Segundo o psiquiatra forense e diretor Cultural da APM, Guido Arturo Palomba, a medida está ligada à antipsiquiatria, teoria que defendia que doenças mentais não existiam e, que, consequentemente, não deveriam existir manicômios. O médico relembrou uma situação que aconteceu na Itália, em 1978, e que pôs fim aos hospitais psiquiátricos, levando a um grande caos, deixando os doentes sem estruturas e ocasionando até mesmo as suas mortes.

“A resolução conflita com o Código Penal, Código de Processo Penal e Lei de Execução Penal. Esses são hierarquicamente superiores à Resolução do CNJ. E mais, é impossível a sua aplicação prática, uma vez que os internados em manicômios judiciários estão lá não apenas para tratamento, mas principalmente por medidas de segurança detentivas e salvaguarda social. É uma questão de periculosidade, e não apenas de tratamento”, enfatiza.

Debate inadequado

“O grupo de trabalho para a construção desta resolução é composto de 21 pessoas, mas não há nenhum médico. A Psiquiatria não está representada, nem eu e nenhum dos 14 mil psiquiatras existentes no Brasil fomos ouvidos. Como é possível construir política pública para uma área sem chamar os seus especialistas? Estamos falando em liberar para o convívio social pessoas que, nós, psiquiatras, decidimos que não têm condições para tal”, manifestou Silva.

O presidente da ABP também pontuou que a resolução se configura como uma medida injusta para as demais pessoas que sofrem com problemas mentais e nunca cometeram crimes, uma vez que seriam colocadas nos mesmos centros de acolhimento que aqueles que praticaram os delitos, trazendo ainda mais estigmas.

Não obstante, para ele, a decisão também é uma forma de omissão de socorro para com esses indivíduos, já que ficariam perambulando pelas ruas, pois não seria garantido que receberiam o atendimento necessário – levando em consideração que o Sistema Único de Saúde não teria estrutura para atender a todos esses pacientes – e correriam o risco de também serem vítimas de violências.

“Não temos nenhuma condição de receber mais pessoas no nosso sistema de saúde, porque ele já não atende às necessidades. Temos mais de 5.500 municípios no Brasil, mas não temos nem 2 mil desses serviços.
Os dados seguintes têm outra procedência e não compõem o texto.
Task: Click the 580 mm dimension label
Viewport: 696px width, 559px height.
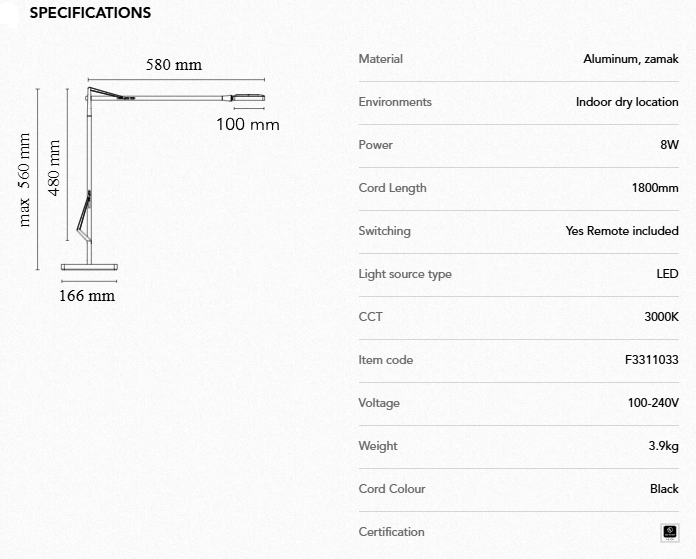Action: 174,65
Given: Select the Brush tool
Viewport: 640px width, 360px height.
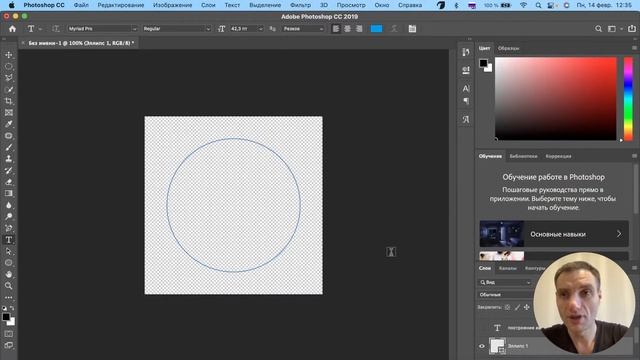Looking at the screenshot, I should pos(9,147).
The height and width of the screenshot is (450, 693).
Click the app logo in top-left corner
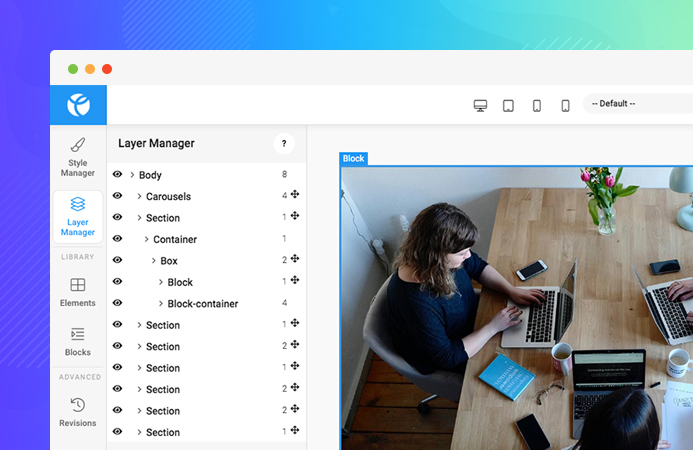point(78,105)
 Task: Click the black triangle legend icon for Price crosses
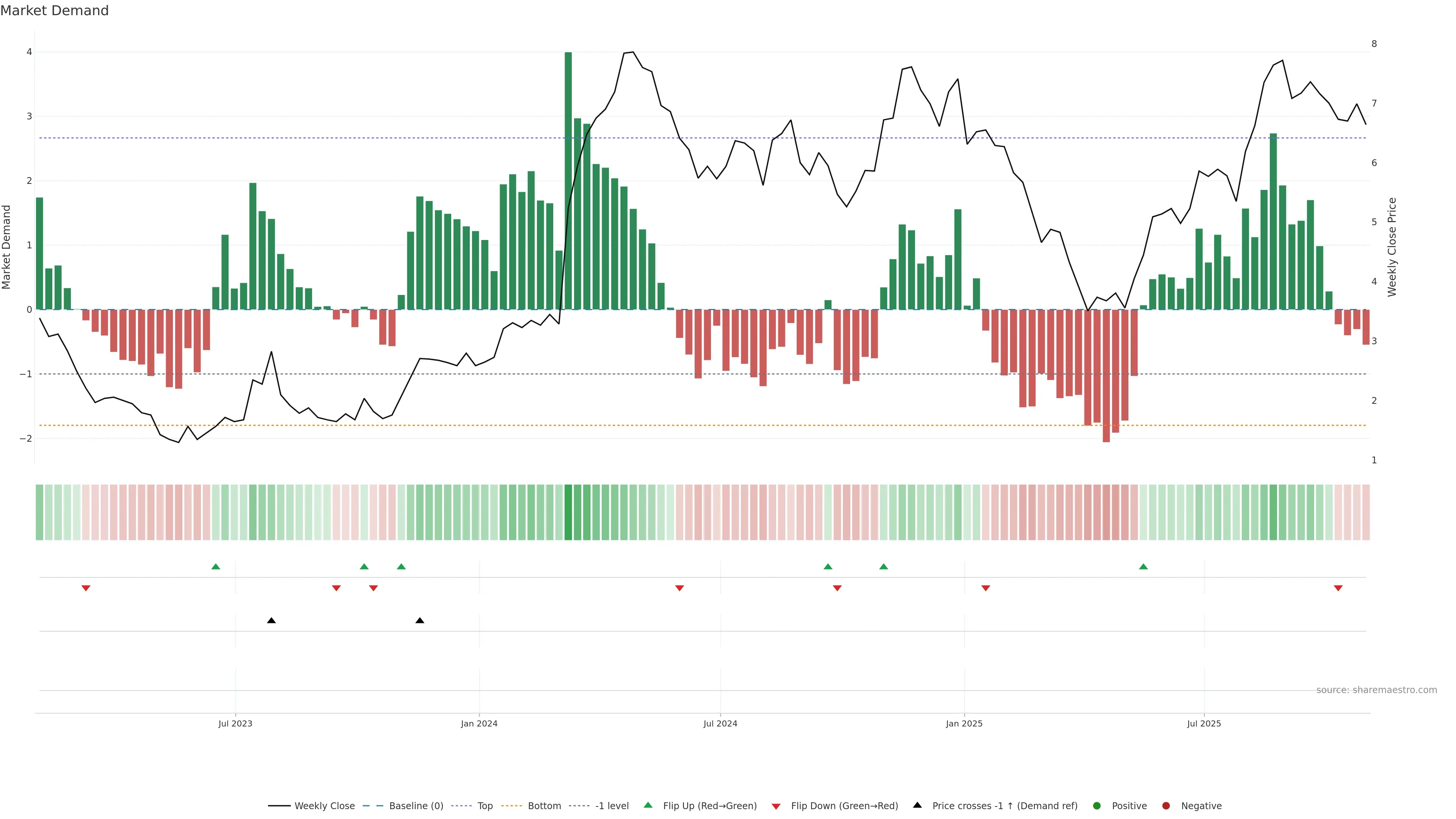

Para acabar com o local em que se tratam as pessoas, primeiro teria que se acabar com as doenças, mas não é isso o que acontece, as doenças mentais só estão aumentando”, disse.

Antônio Geraldo da Silva relembrou ainda que os Hospitais de Custódia e Tratamento Psiquiátrico são instituições legais com demandas específicas, e que se o funcionamento deles não está sendo realizado de forma correta, é preciso responsabilizar quem faz a sua gestão. No Brasil, atualmente há 3.136 pessoas que estão nesses hospitais, e só em São Paulo, 1.269.

“O HCTP tem um papel social muito bem definido e que hoje, apesar da falta de investimento, por não estar integrado ao SUS, cumpre uma difícil missão na sociedade brasileira, porém necessária, a de tratar o doente mental e reinseri-lo na sociedade, embora nem sempre seja possível”, refletiu.

Atualização: Conforme informações da ABP, foram conquistadas as assinaturas para o Projeto de Decreto Legislativo 81/2023, que susta a aplicação da Resolução do CNJ e aguarda despacho do presidente da Câmara dos Deputados.